Records from a data collection
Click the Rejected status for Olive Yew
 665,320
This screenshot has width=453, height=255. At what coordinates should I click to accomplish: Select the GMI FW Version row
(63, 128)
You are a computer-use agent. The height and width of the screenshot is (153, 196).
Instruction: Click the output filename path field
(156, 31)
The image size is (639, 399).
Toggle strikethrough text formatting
==
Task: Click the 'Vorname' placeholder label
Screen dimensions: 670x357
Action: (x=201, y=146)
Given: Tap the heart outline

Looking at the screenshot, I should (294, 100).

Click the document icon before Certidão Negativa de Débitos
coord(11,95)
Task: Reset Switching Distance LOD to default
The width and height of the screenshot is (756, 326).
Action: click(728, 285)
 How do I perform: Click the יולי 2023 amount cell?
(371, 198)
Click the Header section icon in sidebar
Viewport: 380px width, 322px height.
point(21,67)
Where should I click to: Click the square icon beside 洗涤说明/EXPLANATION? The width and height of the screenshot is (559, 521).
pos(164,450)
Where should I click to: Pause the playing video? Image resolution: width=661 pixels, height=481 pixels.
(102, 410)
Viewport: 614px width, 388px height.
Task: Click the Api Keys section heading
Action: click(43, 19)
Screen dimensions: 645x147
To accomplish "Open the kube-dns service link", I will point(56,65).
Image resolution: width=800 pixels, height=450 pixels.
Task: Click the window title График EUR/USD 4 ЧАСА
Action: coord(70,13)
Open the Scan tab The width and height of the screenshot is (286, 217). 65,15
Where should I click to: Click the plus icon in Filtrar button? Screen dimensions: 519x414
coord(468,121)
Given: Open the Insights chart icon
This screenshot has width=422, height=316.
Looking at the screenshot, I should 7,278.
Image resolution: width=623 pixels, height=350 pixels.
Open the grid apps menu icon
==
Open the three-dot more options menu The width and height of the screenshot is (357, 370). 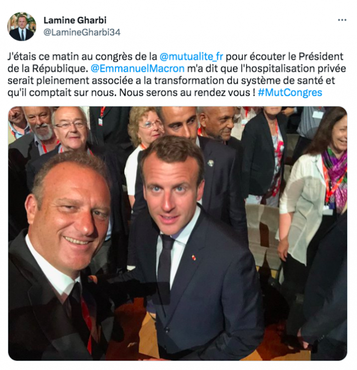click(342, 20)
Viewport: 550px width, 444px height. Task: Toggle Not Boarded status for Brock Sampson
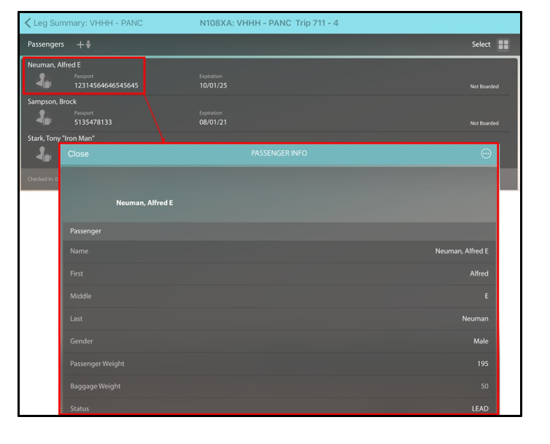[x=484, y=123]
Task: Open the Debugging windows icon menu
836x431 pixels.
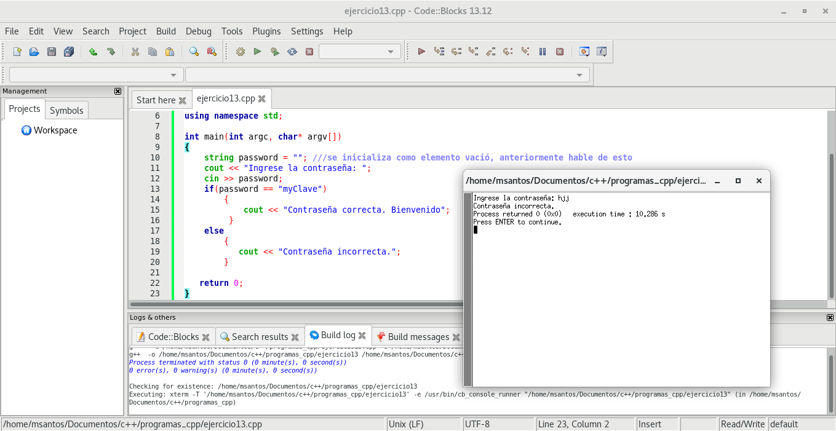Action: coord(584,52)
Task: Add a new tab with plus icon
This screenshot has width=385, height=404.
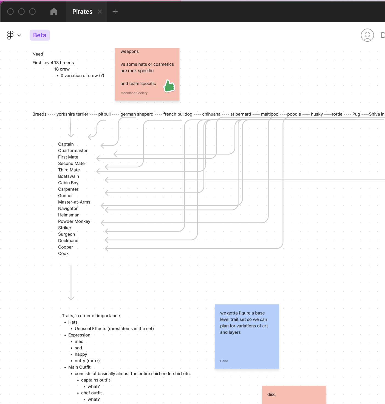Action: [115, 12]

**Work required**
A word-for-word copy of the lines above from the one with "Screen dimensions: 670x357" through the one with "Given: Open the Insights chart icon", inclusive, is the only output wanted.

**Response**
Screen dimensions: 670x357
Action: (x=201, y=146)
Given: Tap the heart outline

Looking at the screenshot, I should (294, 100).

Click the document icon before Certidão Negativa de Débitos
coord(11,95)
Task: Reset Switching Distance LOD to default
The width and height of the screenshot is (756, 326).
Action: click(728, 285)
 How do I perform: Click the יולי 2023 amount cell?
(371, 198)
Click the Header section icon in sidebar
Viewport: 380px width, 322px height.
point(21,67)
Where should I click to: Click the square icon beside 洗涤说明/EXPLANATION? The width and height of the screenshot is (559, 521).
pos(164,450)
Where should I click to: Pause the playing video? Image resolution: width=661 pixels, height=481 pixels.
(102, 410)
Viewport: 614px width, 388px height.
Task: Click the Api Keys section heading
Action: click(43, 19)
Screen dimensions: 645x147
To accomplish "Open the kube-dns service link", I will point(56,65).
Image resolution: width=800 pixels, height=450 pixels.
Task: Click the window title График EUR/USD 4 ЧАСА
Action: coord(70,13)
Open the Scan tab The width and height of the screenshot is (286, 217). 65,15
Where should I click to: Click the plus icon in Filtrar button? Screen dimensions: 519x414
coord(468,121)
Given: Open the Insights chart icon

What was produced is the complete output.